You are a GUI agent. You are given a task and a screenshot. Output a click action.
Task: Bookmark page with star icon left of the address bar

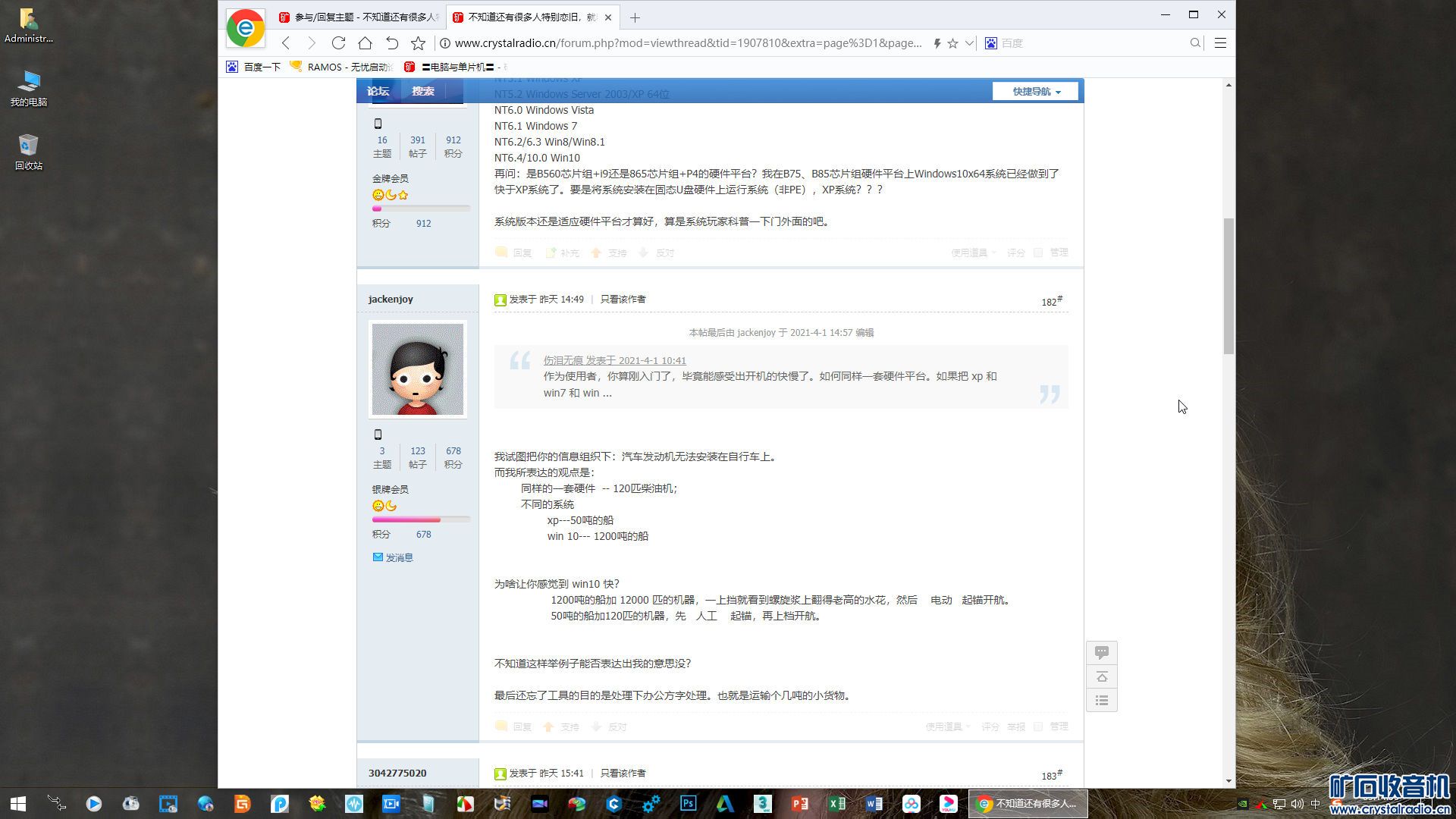[418, 43]
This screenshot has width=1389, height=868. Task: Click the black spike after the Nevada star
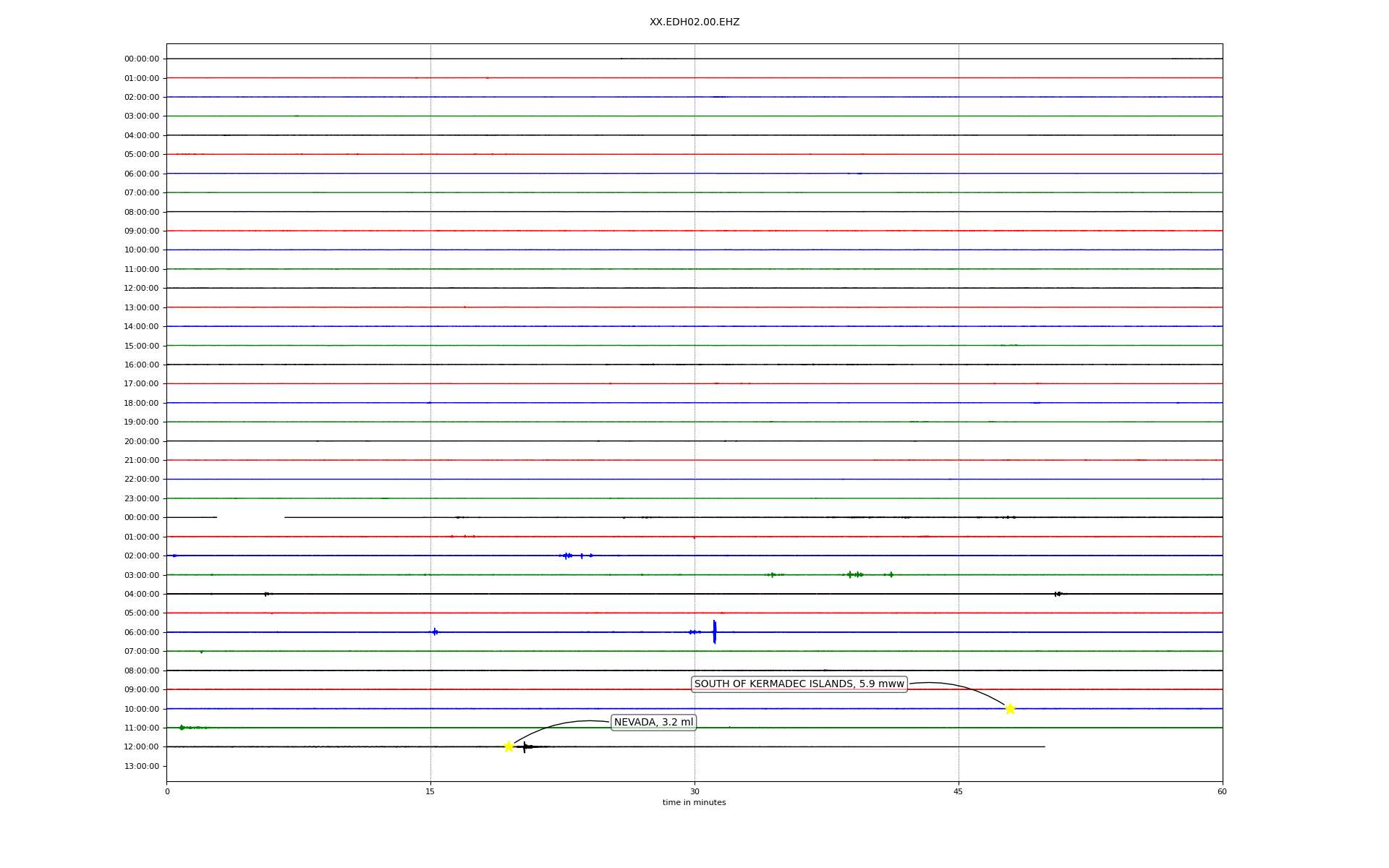(x=525, y=746)
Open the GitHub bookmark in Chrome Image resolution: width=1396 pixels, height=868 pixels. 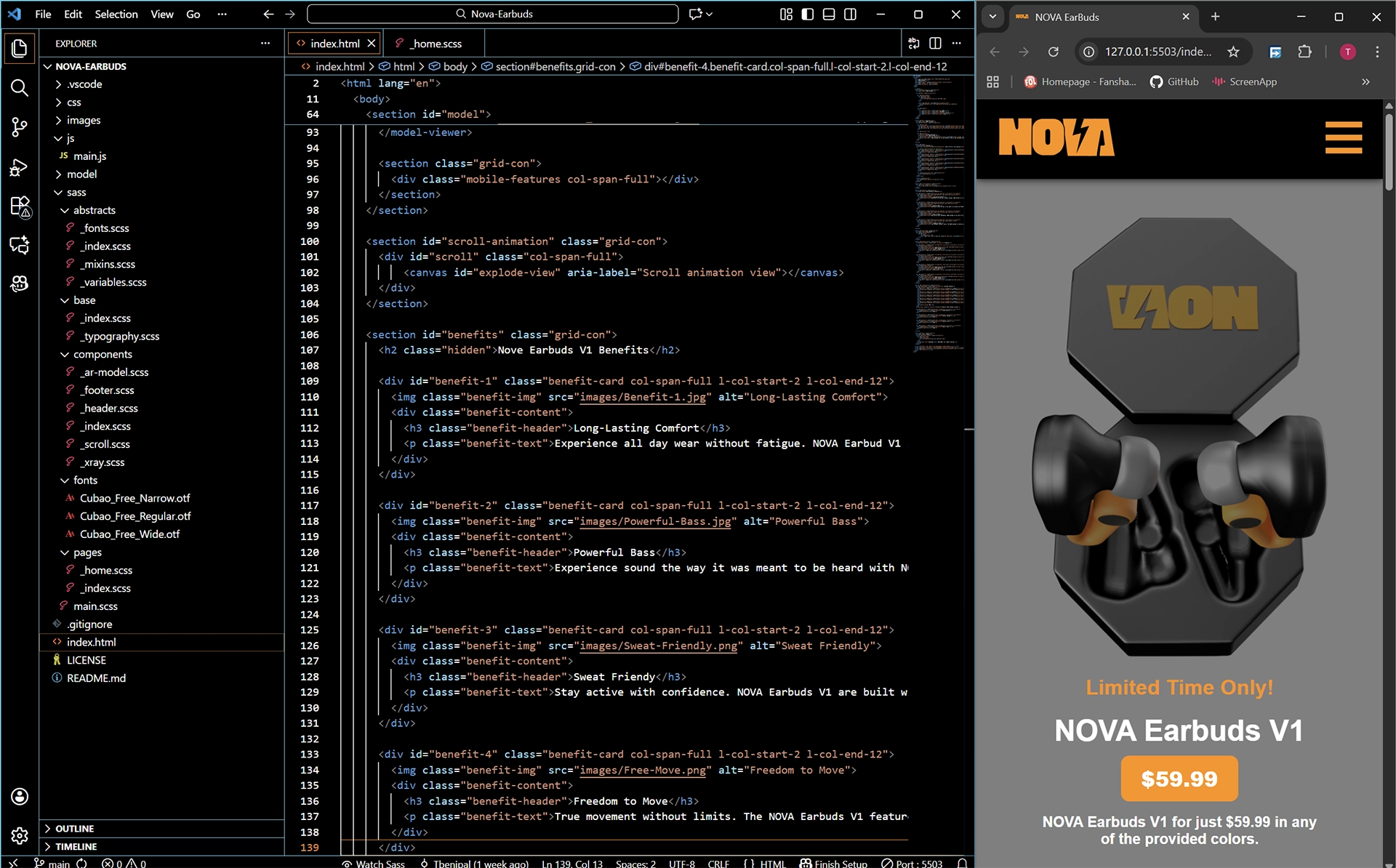(x=1174, y=81)
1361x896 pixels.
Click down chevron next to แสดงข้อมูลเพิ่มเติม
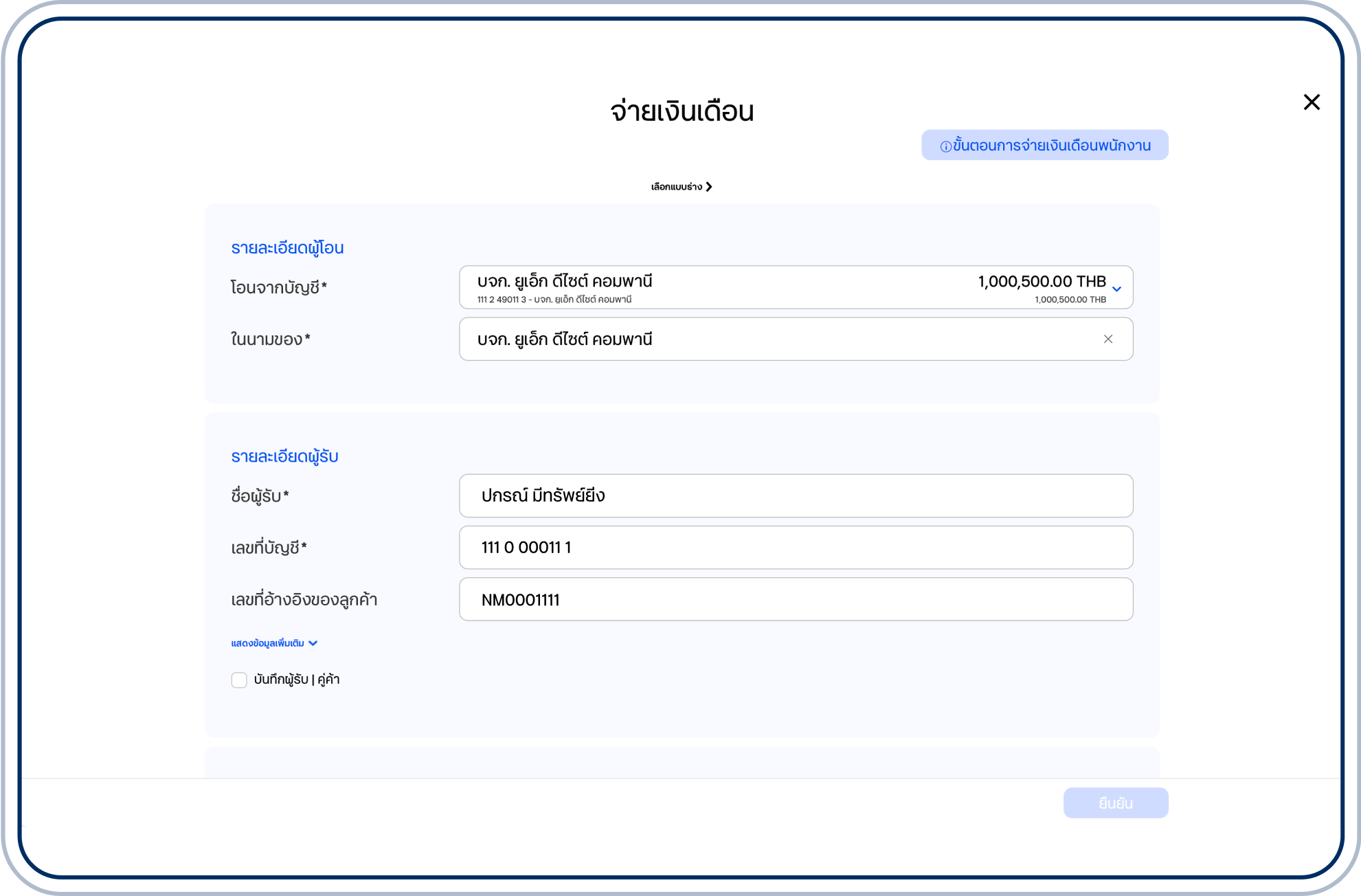point(313,643)
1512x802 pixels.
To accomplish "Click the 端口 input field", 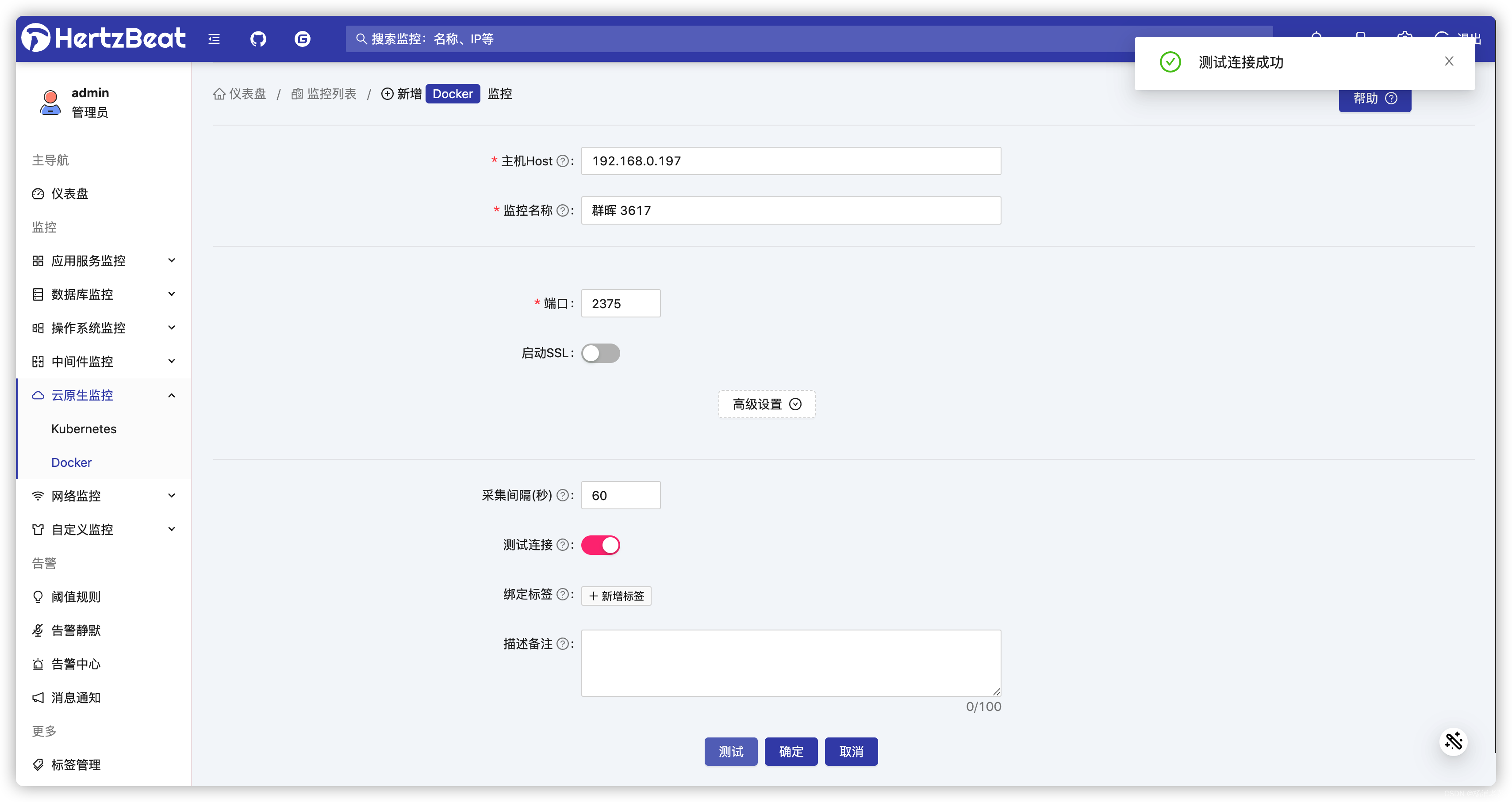I will [x=620, y=304].
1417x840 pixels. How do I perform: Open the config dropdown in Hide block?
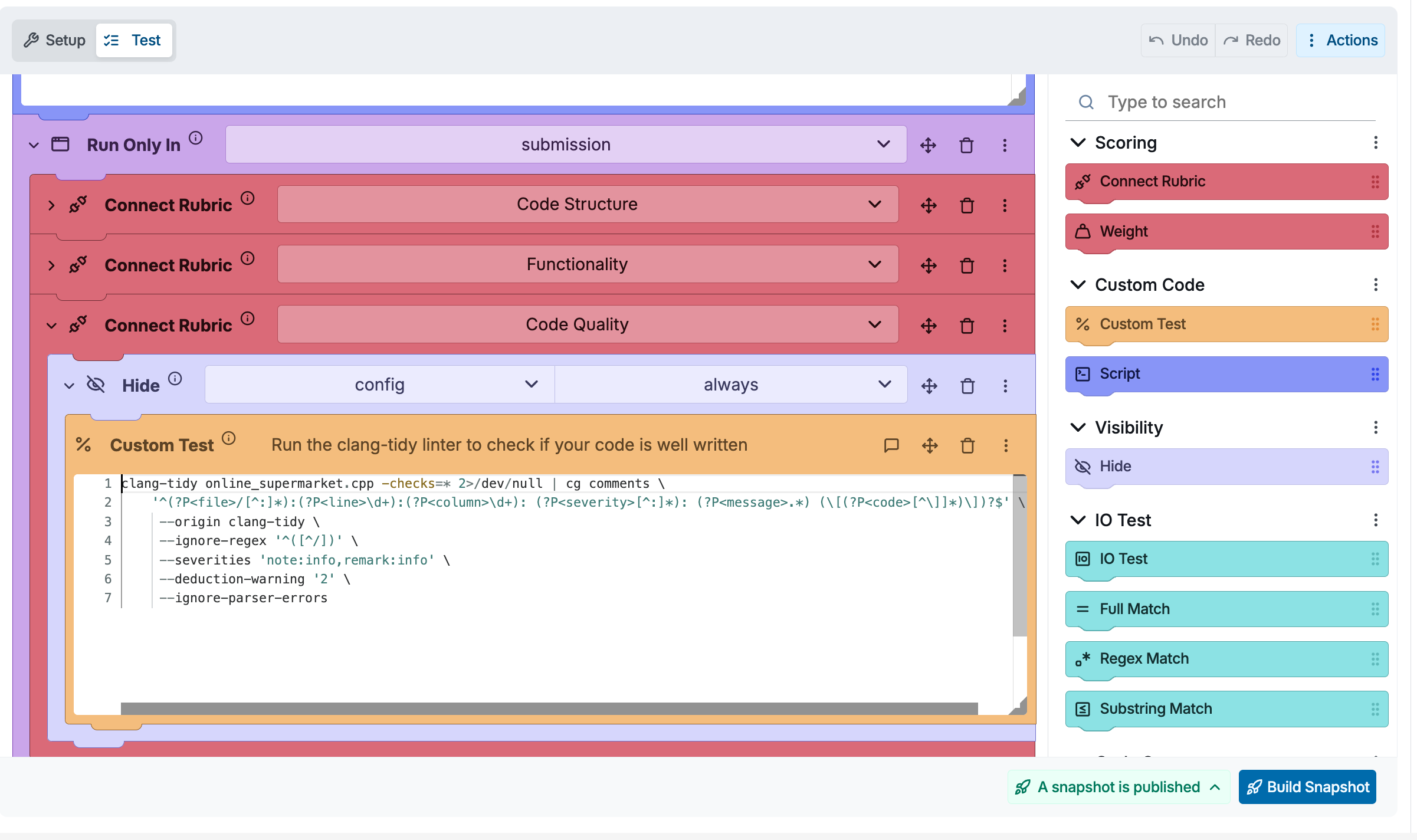[x=379, y=385]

※ ※ ※

▸ What the exercise asks: Nothing but the lines from the line containing "1417x840 pixels. How" to the end of the records above should be repeated, exactly and with every picture omitted.

▸ Solution:
1417x840 pixels. How do I perform: Open the config dropdown in Hide block?
[x=379, y=385]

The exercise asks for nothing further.